▶ [Aim of the exercise]
Copy out the entries below precisely; nothing is to be omitted.

▶ [Entries supplied]
--*--

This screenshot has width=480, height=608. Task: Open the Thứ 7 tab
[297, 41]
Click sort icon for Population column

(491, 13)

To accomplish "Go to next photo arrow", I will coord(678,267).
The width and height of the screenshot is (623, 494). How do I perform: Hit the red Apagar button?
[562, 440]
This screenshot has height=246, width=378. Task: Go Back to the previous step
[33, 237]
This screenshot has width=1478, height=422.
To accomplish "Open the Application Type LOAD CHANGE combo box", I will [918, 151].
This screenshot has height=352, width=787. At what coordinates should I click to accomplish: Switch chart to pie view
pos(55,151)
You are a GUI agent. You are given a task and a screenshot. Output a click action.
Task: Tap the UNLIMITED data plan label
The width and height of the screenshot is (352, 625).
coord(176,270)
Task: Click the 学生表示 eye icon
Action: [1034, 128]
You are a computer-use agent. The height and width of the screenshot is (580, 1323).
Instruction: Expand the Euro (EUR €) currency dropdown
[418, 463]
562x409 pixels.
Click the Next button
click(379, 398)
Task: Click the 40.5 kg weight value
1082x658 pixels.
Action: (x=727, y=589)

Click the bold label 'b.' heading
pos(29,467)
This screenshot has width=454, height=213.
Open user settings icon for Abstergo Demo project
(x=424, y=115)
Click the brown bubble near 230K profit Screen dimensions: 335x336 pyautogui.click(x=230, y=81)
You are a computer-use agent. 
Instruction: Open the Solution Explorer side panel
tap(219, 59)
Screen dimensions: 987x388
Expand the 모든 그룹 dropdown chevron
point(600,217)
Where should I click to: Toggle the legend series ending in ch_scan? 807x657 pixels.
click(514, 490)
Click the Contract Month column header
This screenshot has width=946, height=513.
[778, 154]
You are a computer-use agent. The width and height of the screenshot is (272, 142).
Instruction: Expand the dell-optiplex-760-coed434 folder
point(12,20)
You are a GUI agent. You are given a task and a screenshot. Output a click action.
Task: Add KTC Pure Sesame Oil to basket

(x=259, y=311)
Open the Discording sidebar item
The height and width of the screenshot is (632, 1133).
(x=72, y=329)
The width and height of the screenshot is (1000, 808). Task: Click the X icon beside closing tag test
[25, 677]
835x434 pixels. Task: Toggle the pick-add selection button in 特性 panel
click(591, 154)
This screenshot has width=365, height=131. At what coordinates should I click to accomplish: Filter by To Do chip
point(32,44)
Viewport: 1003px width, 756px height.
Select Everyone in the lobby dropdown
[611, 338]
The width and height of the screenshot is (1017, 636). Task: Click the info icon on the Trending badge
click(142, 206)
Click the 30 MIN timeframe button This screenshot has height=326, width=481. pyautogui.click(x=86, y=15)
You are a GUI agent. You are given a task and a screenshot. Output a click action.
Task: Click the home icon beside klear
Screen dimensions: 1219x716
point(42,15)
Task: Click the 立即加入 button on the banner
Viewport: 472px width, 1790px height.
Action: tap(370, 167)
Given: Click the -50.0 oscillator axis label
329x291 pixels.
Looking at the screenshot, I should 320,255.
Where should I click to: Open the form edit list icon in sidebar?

--*--

▶ [Answer space]
This screenshot has width=480, height=608. Task: Open the Thứ 7 tab
[297, 41]
Click sort icon for Population column

(491, 13)

To accomplish "Go to next photo arrow", I will coord(678,267).
The width and height of the screenshot is (623, 494). How do I perform: Hit the red Apagar button?
[562, 440]
This screenshot has height=246, width=378. Task: Go Back to the previous step
[33, 237]
This screenshot has width=1478, height=422.
To accomplish "Open the Application Type LOAD CHANGE combo box", I will [918, 151].
This screenshot has height=352, width=787. At what coordinates should I click to accomplish: Switch chart to pie view
pos(55,151)
You are a GUI agent. You are given a task and a screenshot. Output a click action.
Task: Tap the UNLIMITED data plan label
The width and height of the screenshot is (352, 625).
coord(176,270)
Task: Click the 学生表示 eye icon
Action: [1034, 128]
You are a computer-use agent. The height and width of the screenshot is (580, 1323).
Instruction: Expand the Euro (EUR €) currency dropdown
[418, 463]
562x409 pixels.
Click the Next button
click(379, 398)
Task: Click the 40.5 kg weight value
1082x658 pixels.
Action: (x=727, y=589)

Click the bold label 'b.' heading
pos(29,467)
This screenshot has width=454, height=213.
Open user settings icon for Abstergo Demo project
(x=424, y=115)
Click the brown bubble near 230K profit Screen dimensions: 335x336 pyautogui.click(x=230, y=81)
You are a computer-use agent. 
Instruction: Open the Solution Explorer side panel
tap(219, 59)
Screen dimensions: 987x388
Expand the 모든 그룹 dropdown chevron
point(600,217)
Where should I click to: Toggle the legend series ending in ch_scan? 807x657 pixels.
click(514, 490)
Click the Contract Month column header
This screenshot has width=946, height=513.
[778, 154]
You are a computer-use agent. The width and height of the screenshot is (272, 142).
Instruction: Expand the dell-optiplex-760-coed434 folder
point(12,20)
You are a GUI agent. You are given a task and a screenshot. Output a click action.
Task: Add KTC Pure Sesame Oil to basket

(x=259, y=311)
Open the Discording sidebar item
The height and width of the screenshot is (632, 1133).
(x=72, y=329)
The width and height of the screenshot is (1000, 808). Task: Click the X icon beside closing tag test
[25, 677]
835x434 pixels. Task: Toggle the pick-add selection button in 特性 panel
click(591, 154)
This screenshot has width=365, height=131. At what coordinates should I click to accomplish: Filter by To Do chip
point(32,44)
Viewport: 1003px width, 756px height.
Select Everyone in the lobby dropdown
[611, 338]
The width and height of the screenshot is (1017, 636). Task: Click the info icon on the Trending badge
click(142, 206)
Click the 30 MIN timeframe button This screenshot has height=326, width=481. pyautogui.click(x=86, y=15)
You are a GUI agent. You are given a task and a screenshot. Output a click action.
Task: Click the home icon beside klear
Screen dimensions: 1219x716
point(42,15)
Task: Click the 立即加入 button on the banner
Viewport: 472px width, 1790px height.
Action: tap(370, 167)
Given: Click the -50.0 oscillator axis label
329x291 pixels.
Looking at the screenshot, I should 320,255.
Where should I click to: Open the form edit list icon in sidebar?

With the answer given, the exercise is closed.